In this study, we have developed a Ratio type estimator in Stratified sampling to estimate the population average of study variable by using the information of a concomitant variable. By utilizing Taylor’s series, we have derived the expressions for Bias and MSE upto first degree of approximation. In numerical illustration, employing a real data set, we have demonstrated that the proposed estimator has highest Percentage relative efficiency when compared to the considered existing estimatrs. Furthermore, we have demonstrated that Separate ratio type estimators have the highest relative efficiency when contrasted with the Combined ratio type estimators.

Keywords: Relative effciency, Bias, mean square error, stratified sampling, Taylors series, ratio estimators.

1 Introduction

In contemporary survey methodologies, the practice of stratification serves as a strategic tool aimed at strengthening the accuracy of estimations. In this approach, a diverse population is partitioned into distinct strata with the objective of achieving homogeneity within each stratum. Subsequently, a sample is drawn from each stratum utilizing various sampling designs. This method proves particularly effective when the selected units are not substantial in number, and the population demonstrates significant variability. The act of segmenting the population into strata offers the potential to yield more precise estimates of population parameters while concurrently reducing variance within each stratum.

Optimal stratification emerges as a technique that yields the minimal possible variance in this process. Ratio estimation constitutes a central endeavour, aiming to estimate the same ratio within the sample by utilizing the population total of a variable of interest and the population size. Ratio estimation stands out as a robust method for estimating population parameters, and its utility becomes especially apparent in situations where the population exhibits high levels of variability or when the selected units are limited in number. One of the key advantages of employing ratio estimation within the framework of stratified random sampling lies in its capacity to reduce estimator variance, thereby enhancing the precision of estimates.

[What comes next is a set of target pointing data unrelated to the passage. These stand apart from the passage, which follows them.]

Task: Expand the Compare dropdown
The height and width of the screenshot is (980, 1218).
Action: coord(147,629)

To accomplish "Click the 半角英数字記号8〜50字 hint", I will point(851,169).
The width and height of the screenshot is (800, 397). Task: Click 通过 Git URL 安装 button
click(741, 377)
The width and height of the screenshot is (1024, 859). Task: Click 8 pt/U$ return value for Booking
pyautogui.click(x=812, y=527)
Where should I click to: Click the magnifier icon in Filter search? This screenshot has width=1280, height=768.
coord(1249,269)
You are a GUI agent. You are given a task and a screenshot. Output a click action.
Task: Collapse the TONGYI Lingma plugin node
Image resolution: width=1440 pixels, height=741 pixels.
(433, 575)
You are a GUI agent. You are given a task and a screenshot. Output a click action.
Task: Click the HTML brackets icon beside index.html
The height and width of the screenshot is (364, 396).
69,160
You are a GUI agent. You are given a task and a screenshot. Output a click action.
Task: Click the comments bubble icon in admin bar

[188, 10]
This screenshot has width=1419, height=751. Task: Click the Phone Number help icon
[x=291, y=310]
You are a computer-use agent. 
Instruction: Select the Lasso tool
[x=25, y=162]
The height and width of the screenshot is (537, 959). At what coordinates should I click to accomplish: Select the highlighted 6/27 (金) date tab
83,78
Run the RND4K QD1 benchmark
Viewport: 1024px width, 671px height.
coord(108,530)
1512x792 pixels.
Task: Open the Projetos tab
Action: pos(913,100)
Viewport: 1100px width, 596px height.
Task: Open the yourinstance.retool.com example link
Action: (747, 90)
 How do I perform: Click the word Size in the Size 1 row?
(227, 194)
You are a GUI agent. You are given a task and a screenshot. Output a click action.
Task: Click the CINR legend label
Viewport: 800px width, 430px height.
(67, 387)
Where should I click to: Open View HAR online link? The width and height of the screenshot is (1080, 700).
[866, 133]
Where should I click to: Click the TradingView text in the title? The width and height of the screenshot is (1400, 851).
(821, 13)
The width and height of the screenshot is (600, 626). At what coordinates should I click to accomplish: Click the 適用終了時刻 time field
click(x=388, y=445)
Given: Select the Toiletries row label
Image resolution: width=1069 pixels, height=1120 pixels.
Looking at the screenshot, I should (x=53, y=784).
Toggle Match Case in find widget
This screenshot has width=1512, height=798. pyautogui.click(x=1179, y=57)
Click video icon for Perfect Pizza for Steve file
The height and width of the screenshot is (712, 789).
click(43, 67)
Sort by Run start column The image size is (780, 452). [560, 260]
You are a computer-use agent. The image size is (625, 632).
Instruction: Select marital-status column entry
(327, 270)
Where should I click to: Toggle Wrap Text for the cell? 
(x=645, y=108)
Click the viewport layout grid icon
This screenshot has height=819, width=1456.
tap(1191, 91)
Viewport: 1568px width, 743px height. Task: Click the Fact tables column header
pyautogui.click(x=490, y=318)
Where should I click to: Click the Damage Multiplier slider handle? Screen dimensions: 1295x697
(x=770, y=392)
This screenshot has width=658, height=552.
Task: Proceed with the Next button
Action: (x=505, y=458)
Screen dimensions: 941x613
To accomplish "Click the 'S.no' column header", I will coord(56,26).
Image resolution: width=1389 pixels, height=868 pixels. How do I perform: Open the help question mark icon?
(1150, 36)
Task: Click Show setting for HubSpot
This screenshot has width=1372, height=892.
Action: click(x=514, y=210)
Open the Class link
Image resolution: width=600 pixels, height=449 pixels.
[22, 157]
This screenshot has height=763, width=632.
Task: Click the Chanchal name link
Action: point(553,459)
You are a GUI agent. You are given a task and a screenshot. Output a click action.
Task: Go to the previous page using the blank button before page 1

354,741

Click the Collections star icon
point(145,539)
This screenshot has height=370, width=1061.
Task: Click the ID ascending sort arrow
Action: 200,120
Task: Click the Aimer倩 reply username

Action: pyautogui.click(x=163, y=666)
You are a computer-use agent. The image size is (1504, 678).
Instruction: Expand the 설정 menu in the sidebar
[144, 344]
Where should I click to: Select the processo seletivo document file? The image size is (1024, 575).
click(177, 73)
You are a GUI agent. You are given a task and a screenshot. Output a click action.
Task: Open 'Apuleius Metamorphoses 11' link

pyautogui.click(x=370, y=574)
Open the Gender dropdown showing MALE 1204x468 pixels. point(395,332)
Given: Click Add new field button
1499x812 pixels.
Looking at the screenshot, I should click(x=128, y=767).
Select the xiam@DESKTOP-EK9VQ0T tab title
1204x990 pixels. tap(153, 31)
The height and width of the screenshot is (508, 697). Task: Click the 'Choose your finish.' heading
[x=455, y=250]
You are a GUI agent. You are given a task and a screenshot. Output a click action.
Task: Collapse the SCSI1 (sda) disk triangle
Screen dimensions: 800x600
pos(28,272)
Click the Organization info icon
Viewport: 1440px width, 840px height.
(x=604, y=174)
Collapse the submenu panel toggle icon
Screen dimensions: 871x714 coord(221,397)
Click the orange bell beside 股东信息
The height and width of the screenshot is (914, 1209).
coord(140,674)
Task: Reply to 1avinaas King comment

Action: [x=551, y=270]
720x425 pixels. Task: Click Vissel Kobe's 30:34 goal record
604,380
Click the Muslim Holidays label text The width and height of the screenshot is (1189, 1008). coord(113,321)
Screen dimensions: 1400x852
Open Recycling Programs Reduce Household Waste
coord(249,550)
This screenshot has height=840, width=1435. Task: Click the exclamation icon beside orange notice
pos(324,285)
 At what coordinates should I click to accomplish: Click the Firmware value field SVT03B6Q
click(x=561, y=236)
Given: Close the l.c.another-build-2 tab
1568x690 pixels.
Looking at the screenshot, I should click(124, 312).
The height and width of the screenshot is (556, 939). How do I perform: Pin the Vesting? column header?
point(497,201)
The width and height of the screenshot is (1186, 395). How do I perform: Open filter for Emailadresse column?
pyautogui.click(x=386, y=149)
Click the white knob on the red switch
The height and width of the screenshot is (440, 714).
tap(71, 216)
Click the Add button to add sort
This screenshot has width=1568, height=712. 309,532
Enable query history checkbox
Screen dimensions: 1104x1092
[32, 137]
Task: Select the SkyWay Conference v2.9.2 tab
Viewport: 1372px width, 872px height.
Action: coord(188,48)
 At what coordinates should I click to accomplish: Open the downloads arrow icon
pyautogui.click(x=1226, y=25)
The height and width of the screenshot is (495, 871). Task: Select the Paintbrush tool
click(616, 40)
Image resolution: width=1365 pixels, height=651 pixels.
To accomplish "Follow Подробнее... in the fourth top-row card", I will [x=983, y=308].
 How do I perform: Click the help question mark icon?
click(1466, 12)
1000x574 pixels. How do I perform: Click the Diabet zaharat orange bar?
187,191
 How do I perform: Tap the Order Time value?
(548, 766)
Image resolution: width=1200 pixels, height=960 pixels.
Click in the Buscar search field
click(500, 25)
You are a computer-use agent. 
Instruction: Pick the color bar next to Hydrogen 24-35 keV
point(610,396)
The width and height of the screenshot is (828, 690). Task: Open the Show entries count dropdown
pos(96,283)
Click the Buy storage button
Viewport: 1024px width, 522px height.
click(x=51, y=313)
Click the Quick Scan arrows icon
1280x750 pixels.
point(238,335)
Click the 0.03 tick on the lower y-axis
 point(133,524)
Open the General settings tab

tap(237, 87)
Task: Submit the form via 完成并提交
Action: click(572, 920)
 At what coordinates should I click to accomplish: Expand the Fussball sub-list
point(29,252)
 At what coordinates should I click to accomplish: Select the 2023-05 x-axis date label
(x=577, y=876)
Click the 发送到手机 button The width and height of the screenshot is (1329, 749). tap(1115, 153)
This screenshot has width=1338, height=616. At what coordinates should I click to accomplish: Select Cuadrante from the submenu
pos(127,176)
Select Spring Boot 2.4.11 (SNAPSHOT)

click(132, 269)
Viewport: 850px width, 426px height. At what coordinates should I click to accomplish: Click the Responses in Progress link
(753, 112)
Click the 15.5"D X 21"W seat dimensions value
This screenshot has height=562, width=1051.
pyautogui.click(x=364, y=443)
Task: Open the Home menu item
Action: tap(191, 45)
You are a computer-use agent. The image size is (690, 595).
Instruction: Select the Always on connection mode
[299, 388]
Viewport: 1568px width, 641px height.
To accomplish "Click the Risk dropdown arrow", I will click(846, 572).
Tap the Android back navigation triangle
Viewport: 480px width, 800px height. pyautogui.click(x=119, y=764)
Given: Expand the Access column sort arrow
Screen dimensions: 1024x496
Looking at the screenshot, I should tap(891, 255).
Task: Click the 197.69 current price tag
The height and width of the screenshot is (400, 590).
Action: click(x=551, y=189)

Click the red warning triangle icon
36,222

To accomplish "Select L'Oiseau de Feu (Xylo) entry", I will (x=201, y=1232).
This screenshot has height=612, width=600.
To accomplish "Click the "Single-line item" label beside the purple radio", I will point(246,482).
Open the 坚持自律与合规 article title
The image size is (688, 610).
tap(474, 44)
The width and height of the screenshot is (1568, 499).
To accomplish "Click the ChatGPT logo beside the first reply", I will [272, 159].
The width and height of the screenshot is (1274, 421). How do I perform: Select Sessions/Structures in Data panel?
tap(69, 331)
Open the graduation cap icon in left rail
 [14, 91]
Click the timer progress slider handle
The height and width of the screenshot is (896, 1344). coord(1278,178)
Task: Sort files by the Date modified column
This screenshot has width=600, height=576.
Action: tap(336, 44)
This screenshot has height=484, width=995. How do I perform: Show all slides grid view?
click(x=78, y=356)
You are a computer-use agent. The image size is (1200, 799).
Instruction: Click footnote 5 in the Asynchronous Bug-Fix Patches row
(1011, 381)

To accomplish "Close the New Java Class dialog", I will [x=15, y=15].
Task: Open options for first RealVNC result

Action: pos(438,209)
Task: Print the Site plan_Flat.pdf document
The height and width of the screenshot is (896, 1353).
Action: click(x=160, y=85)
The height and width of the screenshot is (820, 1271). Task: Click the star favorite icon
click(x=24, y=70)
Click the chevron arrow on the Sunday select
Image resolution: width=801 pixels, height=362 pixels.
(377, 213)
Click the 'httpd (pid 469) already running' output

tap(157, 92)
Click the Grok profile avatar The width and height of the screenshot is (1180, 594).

The study of estimators has been supported by numerous researchers. Cochran (1971) gave a brief summary of the stratified sampling process for estimating the estimators using various sampling designs, whereas Sarjinder Singh (2003) spoke extensively about the evolution of estimators in general. A class of product cum ratio type estimators was presented by Sisodia and Dwivedi (1981). Ratio and Product type exponential estimators were shown to have higher precision by Bahl and Tuteja (1991) after Prasad (1989) worked on a class of ratio estimators. Upadhyaya and Singh (1999) provided a new approach by transforming the auxiliary variable by assuming auxiliary variable is known and they concluded that proposed estimator has lower MSE and it performs better than estimators in literature. In 2003, Kadilar and Cingi assessed a variety of ratio-type estimators before going on to create a new estimator. They expanded their study and contributed significantly to the field of survey sampling in 2005 by introducing a novel estimation method. In order to enhance several different forms of ratio estimators, Shabbir and Gupta (2005) worked on them. Later, Koyuncu and Kadilar (2009) provided effective estimators for the population mean and demonstrated the effectiveness of their proposal by numerical illustration. Yadav et al. (2011) promoted an enhanced separate ratio exponential estimator and demonstrated the superiority of the estimator by utilizing theoretical and numerical comparisons.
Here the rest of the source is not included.